Malcolm Nance who is not a genuflecting blogger for Bush, but is an adviser on terrorism in the US departments of Homeland Security, Special Operations and Intelligence ,
He revealed that waterboarding is used in training at the US Navy’s Survival, Evasion, Resistance and Escape School in San Diego, and claimed to have witnessed and supervised “hundreds” of waterboarding exercises. Although these last only a few minutes and take place under medical supervision, he concluded that “waterboarding is a torture technique – period”.
So Mac can’t seem to glean the pertinent facts, understand them or offer a cogent analysis, but hey he has a blog dedicated to bringing America the truth that the liberal press doesn’t want us to know. At the same link and many others the Bush administration on record as admitting the use of waterboarding. Their claim is that information could not have been gotten any other way.

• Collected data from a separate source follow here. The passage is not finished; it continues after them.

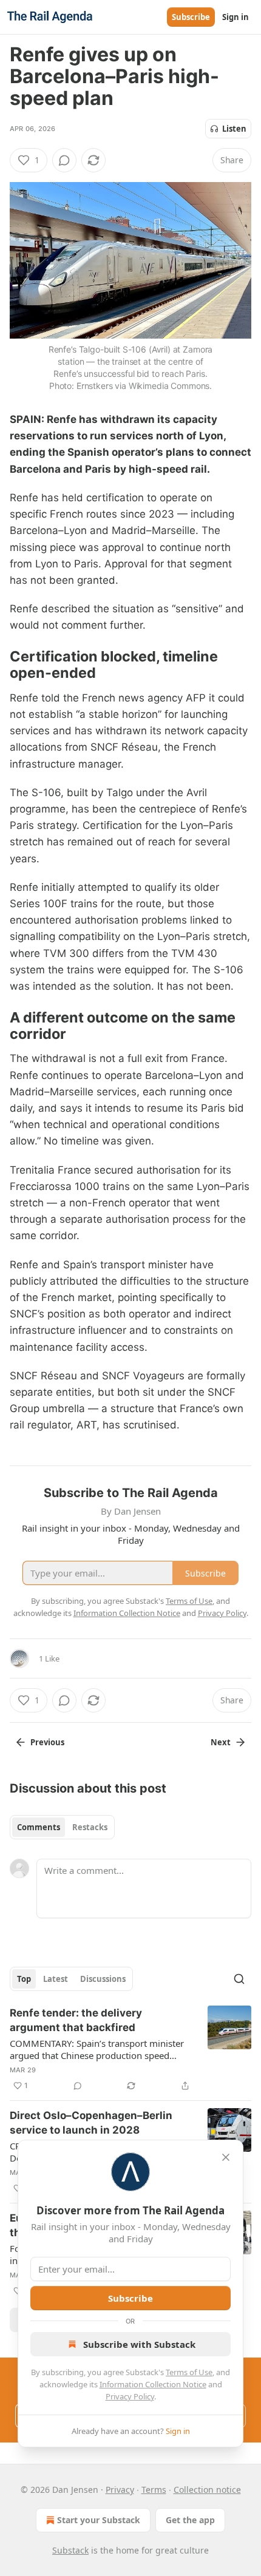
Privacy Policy (130, 2396)
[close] (226, 2157)
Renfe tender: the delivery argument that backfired (76, 2020)
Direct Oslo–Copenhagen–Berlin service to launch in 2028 (91, 2122)
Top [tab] (24, 1978)
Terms (153, 2489)
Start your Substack (98, 2520)
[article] (130, 2049)
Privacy (120, 2489)
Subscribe (191, 17)
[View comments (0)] (64, 160)
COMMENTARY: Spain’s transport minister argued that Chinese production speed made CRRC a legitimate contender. (97, 2049)
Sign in (235, 17)
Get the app (190, 2520)
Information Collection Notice (153, 2384)
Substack (70, 2550)
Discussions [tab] (103, 1978)
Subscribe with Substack (139, 2344)
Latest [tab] (55, 1978)
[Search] (239, 1979)
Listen (234, 128)
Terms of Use (189, 2372)
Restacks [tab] (89, 1827)
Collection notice (207, 2489)
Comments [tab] (38, 1827)
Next (221, 1742)
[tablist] (62, 1827)
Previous (47, 1742)
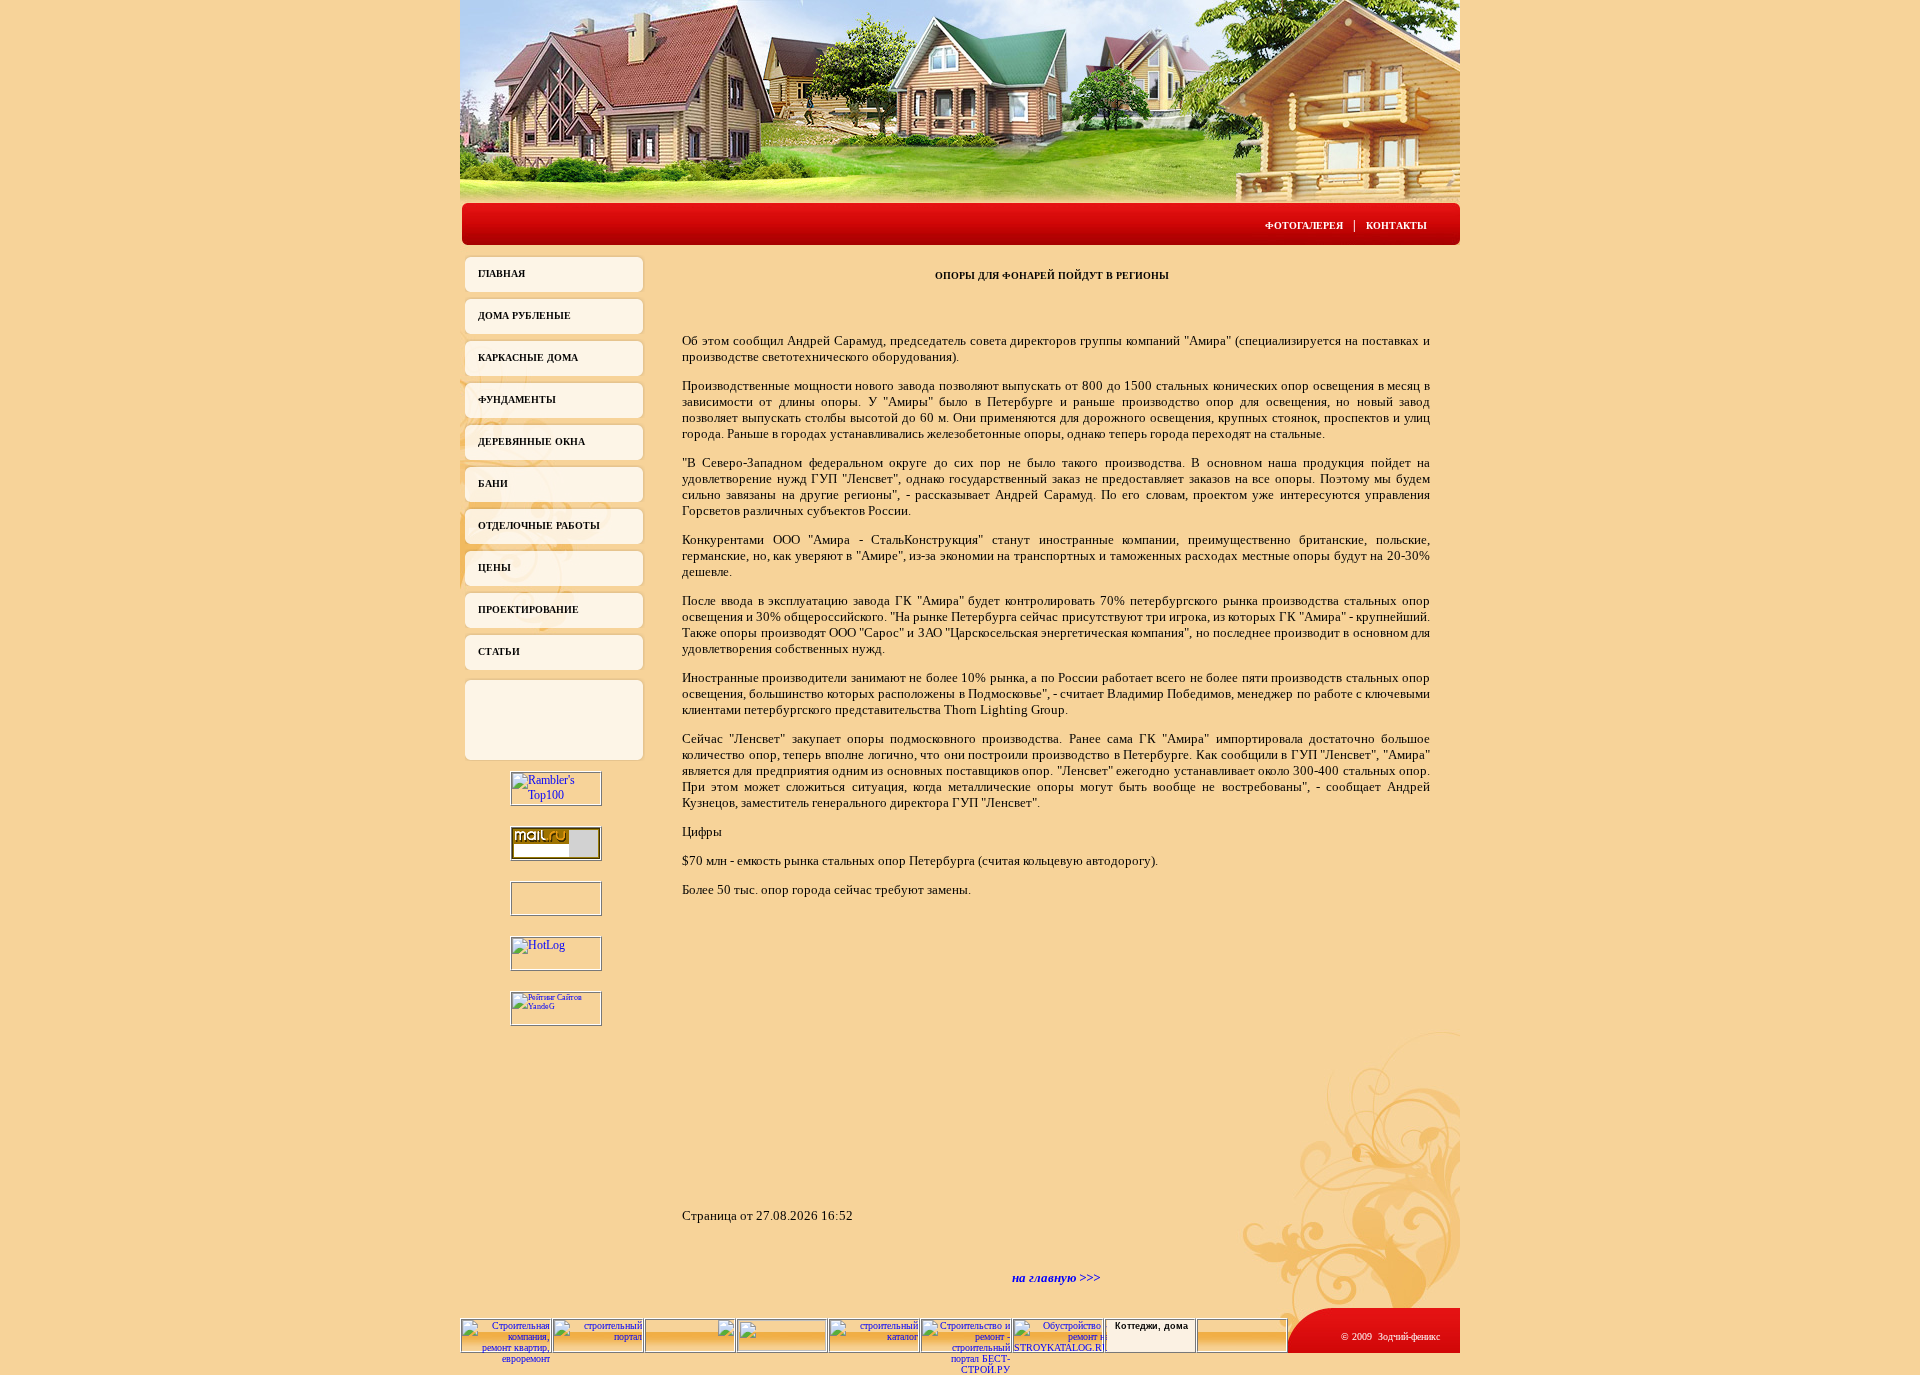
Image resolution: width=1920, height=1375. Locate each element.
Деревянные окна (531, 441)
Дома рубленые (524, 315)
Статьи (499, 651)
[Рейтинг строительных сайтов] (874, 1336)
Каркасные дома (528, 357)
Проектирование (528, 609)
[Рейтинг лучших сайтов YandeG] (556, 1006)
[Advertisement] (850, 1051)
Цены (494, 567)
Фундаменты (517, 399)
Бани (493, 483)
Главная (501, 273)
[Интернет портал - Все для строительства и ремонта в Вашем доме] (782, 1347)
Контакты (1396, 225)
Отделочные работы (539, 525)
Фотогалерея (1304, 225)
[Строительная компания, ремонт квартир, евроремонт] (506, 1358)
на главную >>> (1056, 1277)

No proof has ever been offered to support that assertion, but as Mac shows we’ll not dealing with people that have much use for rational empirical proof that their immoral actions are of abosolute neccessity. The narrative has been and will continue to be, that despite been caught time after time in fabrications, distortions and manipulations of the truth the Bushites will continue to do so because it is the only way they know to conduct themselves. They can wrap their refuse in the flag all day, but as Lincoln is reported to have once said, “You can fool some of the people all of the time, and all of the people some of the time, but you can not fool all of the people all of the time. ”
Marty Lederman’s take from a legal perspective, Where’s Rose Mary Woods When You Need Her?
Well, how about a good, ol’-fashioned case of obstruction of justice?
Truly remarkable. When the Times told the CIA that it was going to run this story, Mike Hayden quickly sent out a letter to the CIA, reprinted below. (Hat tip to John Sifton for the letter.) Hayden’s explanation for the destruction was the need to protect the identity of CIA agents. As though the CIA destroys all its documents that contain identifying information about its agents.
If it is CIA Standard Operating Procedure to destroy anything and everything that might be embarrassing if leaked they probably keep the incinerators going full time. Mac the Republican blogger’s assertion is a ridiculous display of Bush Apologist Syndrome. We know that the CIA keeps records for years, CIA to Air Decades of Its Dirty Laundry
The CIA will declassify hundreds of pages of long-secret records detailing some of the intelligence agency’s worst illegal abuses — the so-called “family jewels” documenting a quarter-century of overseas assassination attempts, domestic spying, kidnapping and infiltration of leftist groups from the 1950s to the 1970s, CIA Director Michael V. Hayden said yesterday.
The documents, to be publicly released next week, also include accounts of break-ins and theft, the agency’s opening of private mail to and from China and the Soviet Union, wiretaps and surveillance of journalists, and a series of “unwitting” tests on U.S. civilians, including the use of drugs.